The reason #1 is that strings are technically containers/sequences, but practically are simple types.
This nested sequence: [1, [2, 3]]
contains 1, 2 and 3. That is what would we get after flattening it.
But does this nested sequence: ["one", [ "two", "three"]]
contains “one”, “two” and “three”?
Yes, but only if you agree with the reason #1. Otherwise the aswer is: a nested sequence of: “o”, “n”, “e”, “t”, “w”, “o”, “t”, “h”, “r”, “e”, “e”.
The reason #2 it that they must be special-cased each time a nested data structure is processed.

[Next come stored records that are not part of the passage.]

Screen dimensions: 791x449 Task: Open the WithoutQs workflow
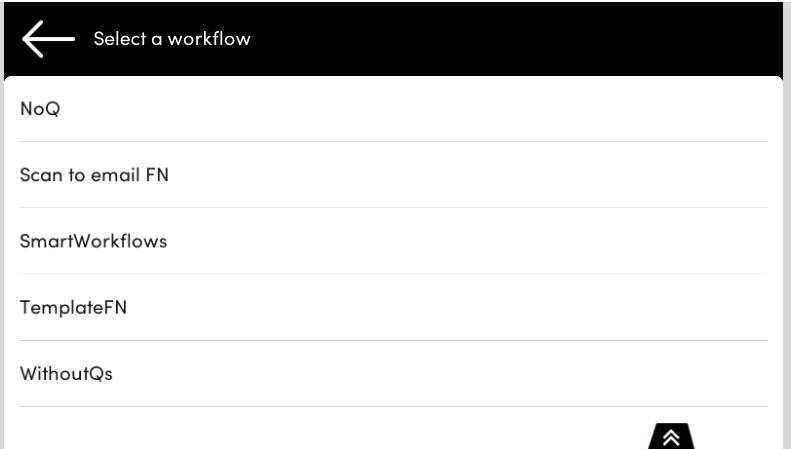point(66,374)
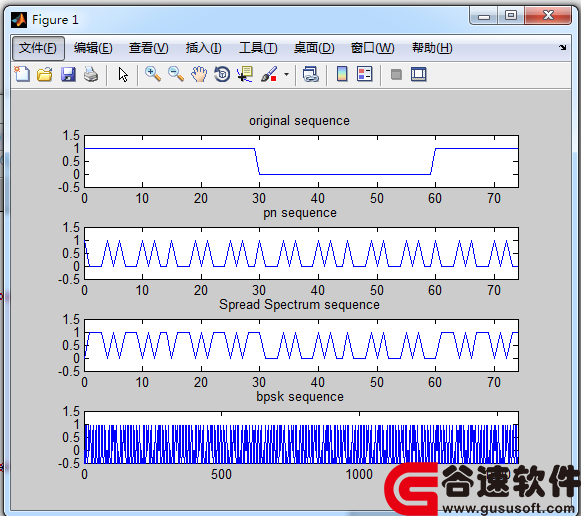Insert colorbar using the gradient icon
The height and width of the screenshot is (516, 581).
[x=342, y=74]
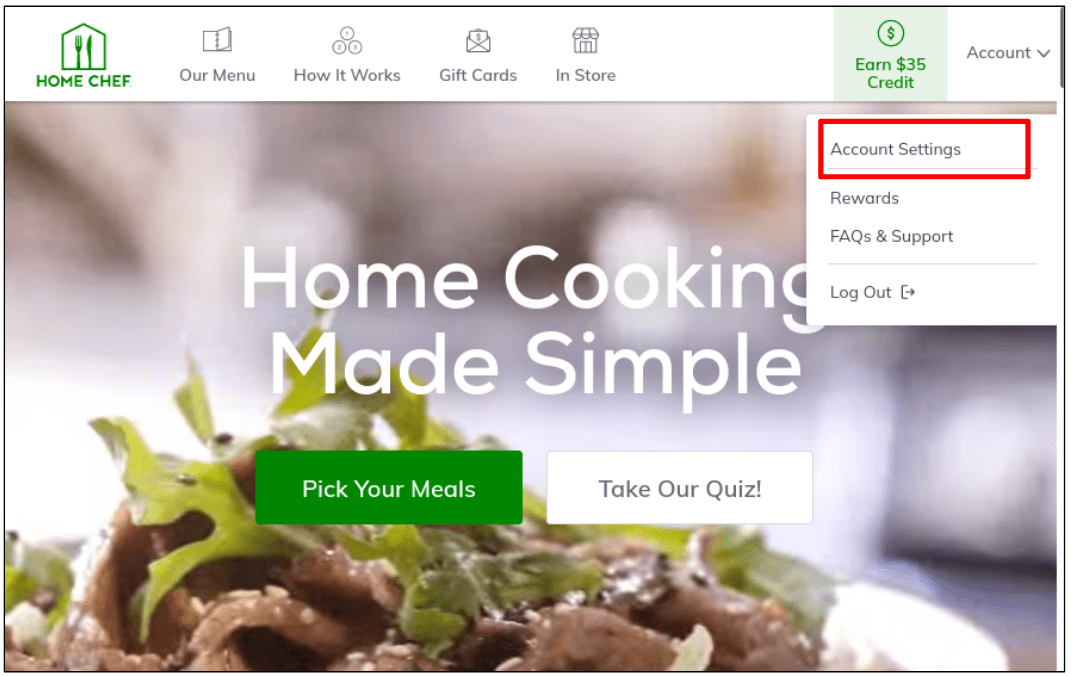
Task: Click the log out arrow icon
Action: pyautogui.click(x=908, y=293)
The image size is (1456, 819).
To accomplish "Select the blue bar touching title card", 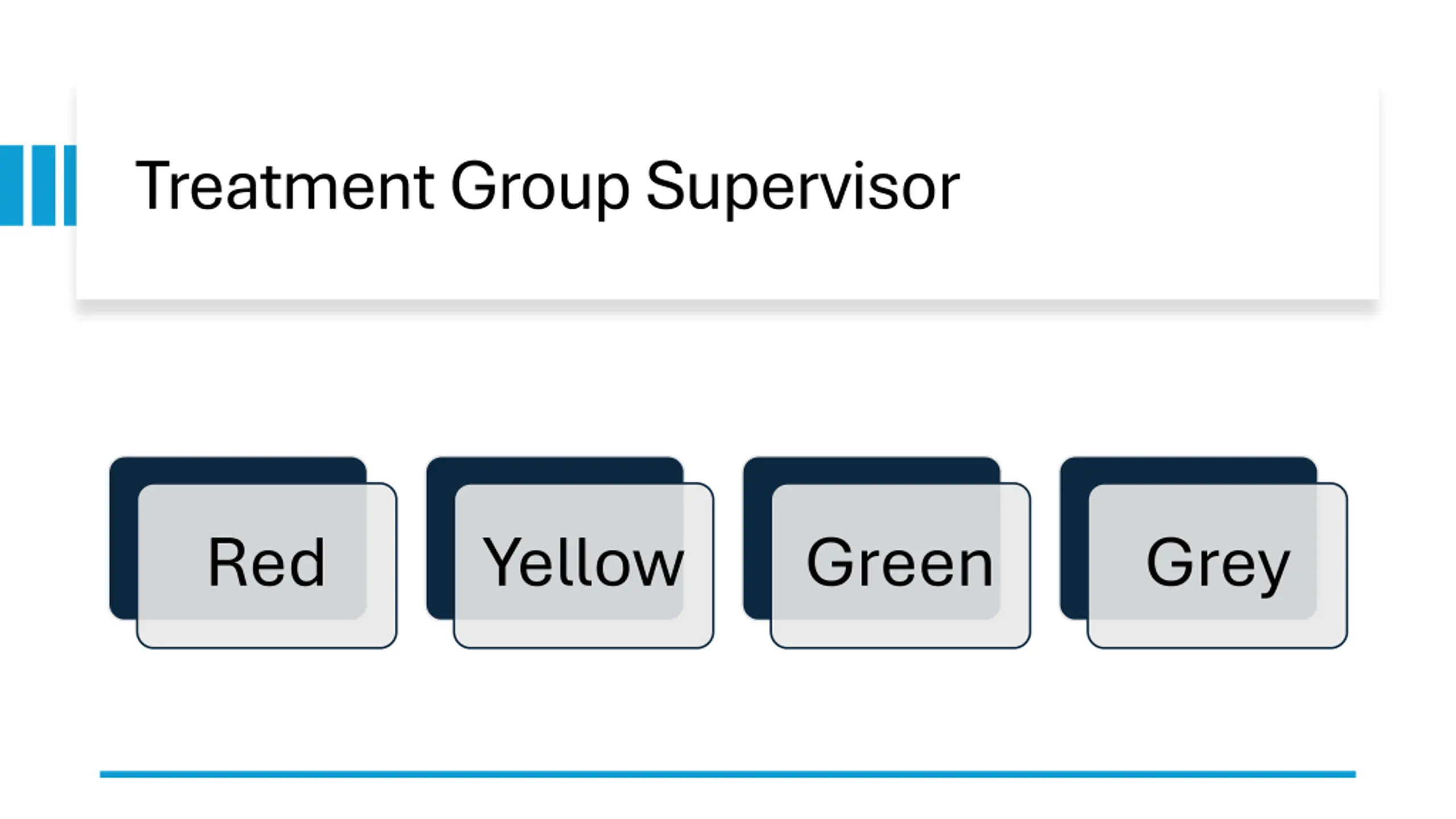I will click(x=70, y=185).
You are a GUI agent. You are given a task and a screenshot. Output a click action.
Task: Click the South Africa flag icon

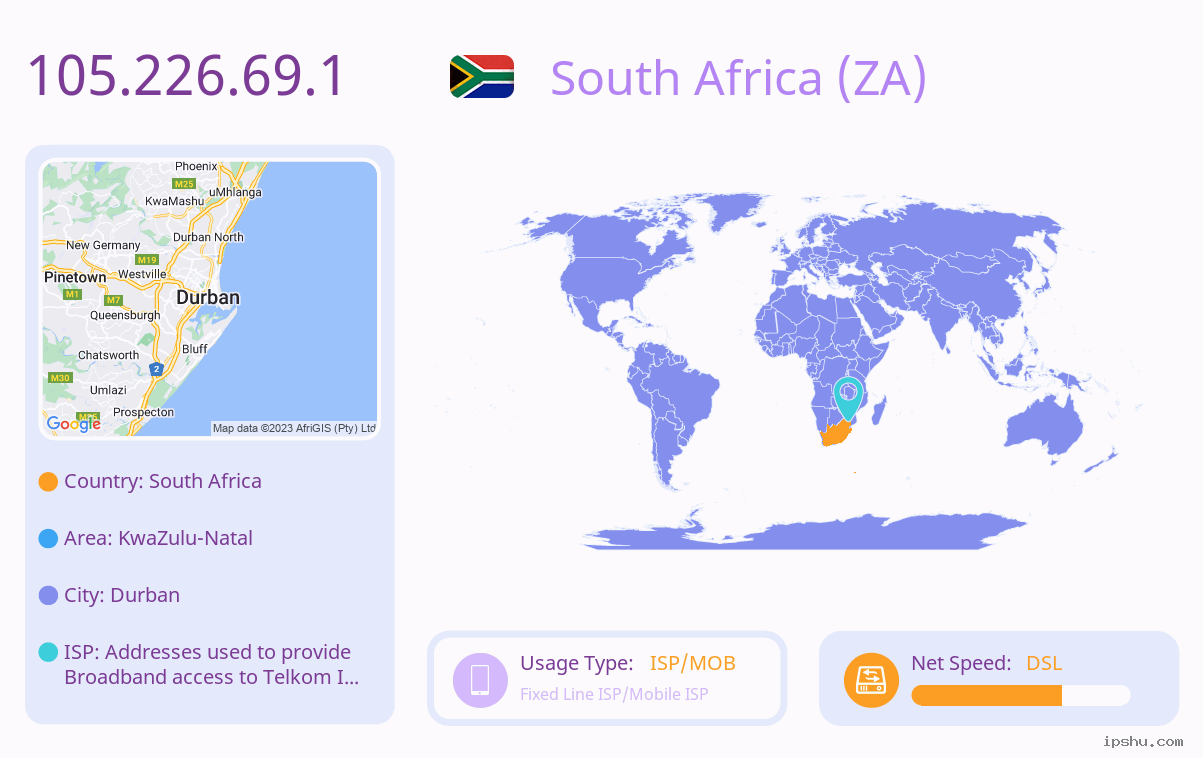[482, 76]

The code below works for sequences, except when there are strings inside.
def flatten(data):
if isinstance(data, Sequence): # <-- a place for the NonStringSequence
for item in data:
flatten(item)
else:
print(f"got: {data!r}")
Strings are special, because they are not strings of characters. There is no character type in Python. This leads to an inifinite recursion:
>>> msg="string"
>>> type(msg) is type(msg[0]) is type(msg[0][0]) # ... etc ...
True
>>> s="X"
>>> s is s[0] is s[0][0] # ... etc ...
True
IMO almost every programmer was bitten by this. After learning it we often write:
if isinstance(data, (list, tuple))
I found that 100+ times in the standard library - but I DID NOT check if it was for the reasons discussed here.